Une vision jacobite du chant populaire corse.
Dans le cadre du tricentenaire de la naissance de Pascal Paoli et sous l’égide de l’université de Corse

Conférence de Philippe Salort

Doctorant en Littérature Comparée, Chercheur Inventaire à la Direction du Patrimoine.

Issu d’une famille hanovrienne et loyaliste, James Boswell forge, au fil de son Grand Tour, une conception singulière du chant populaire, nourrie par sa pratique musicale, ses lectures et son écoute attentive des voix. En rupture avec les hiérarchies traditionnelles entre parole et musique, il perçoit la voix chantée comme le médium premier de l’émotion collective et de la mémoire des peuples. La rencontre avec Jean-Jacques Rousseau et l’influence des Anciens conforte chez lui l’idée que le langage naît du chant et que la voix conserve une puissance expressive irremplaçable.
Dans le contexte post-jacobite écossais, la chanson constitue un refuge de la parole politique et affective. Boswell en hérite une sensibilité particulière qu’il transpose, avec une acuité remarquable, aux chants populaires corses lors de son séjour en 1765. À ses yeux, ces chants incarnent l’âme du peuple corse : ils deviennent espace de sincérité, de fidélité, et mémoire vivante des aspirations collectives portées par Pascal Paoli. Par ce regard, Boswell anticipe une lecture romantique et patrimoniale du chant corse, qui influencera durablement sa réception jusqu’à nos jours.

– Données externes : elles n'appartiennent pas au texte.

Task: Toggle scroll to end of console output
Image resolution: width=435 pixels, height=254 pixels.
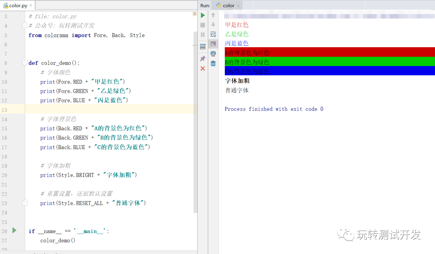Action: 213,44
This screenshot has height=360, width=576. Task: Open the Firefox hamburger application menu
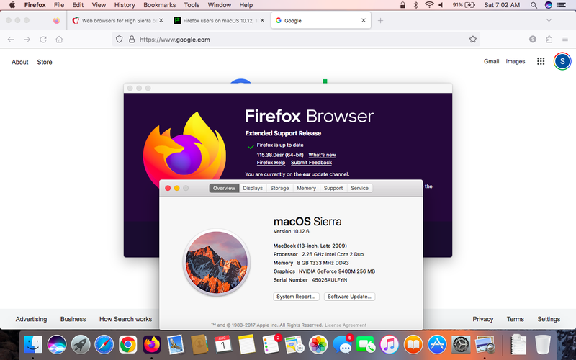[x=565, y=40]
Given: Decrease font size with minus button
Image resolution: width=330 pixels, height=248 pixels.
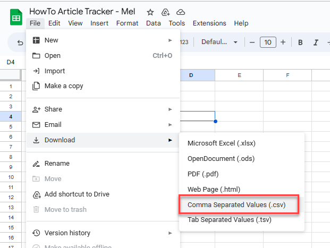Looking at the screenshot, I should [x=252, y=42].
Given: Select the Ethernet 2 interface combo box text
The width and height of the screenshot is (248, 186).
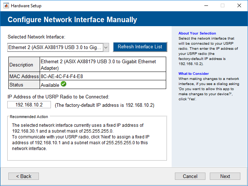Looking at the screenshot, I should click(55, 47).
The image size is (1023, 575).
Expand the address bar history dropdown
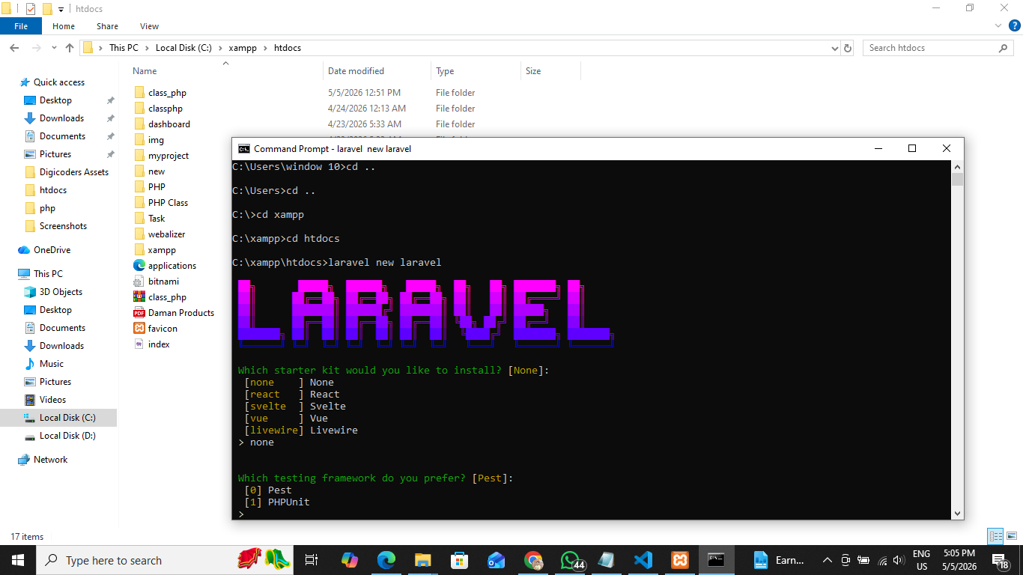[835, 48]
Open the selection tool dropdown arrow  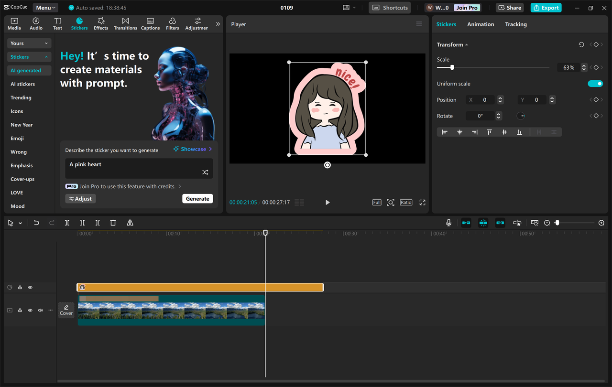click(20, 223)
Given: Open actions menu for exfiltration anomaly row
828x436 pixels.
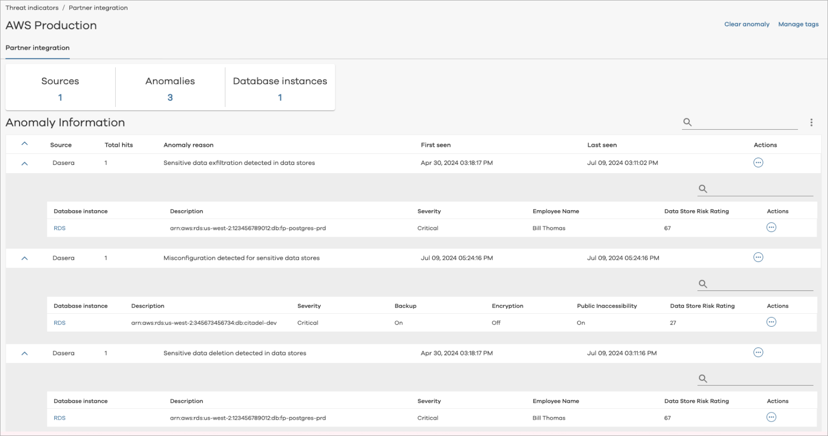Looking at the screenshot, I should (758, 163).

Ce modèle d’interprétation s’inscrit dans une trame transnationale où les traditions chantées, écossaises, irlandaises, corses, apparaissent comme les voix authentiques des communautés. La construction d’un jacobitisme littéraire universel trouve ainsi dans l’œuvre de Boswell l’un de ses moments fondateurs, érigeant le chant populaire en archive affective des peuples.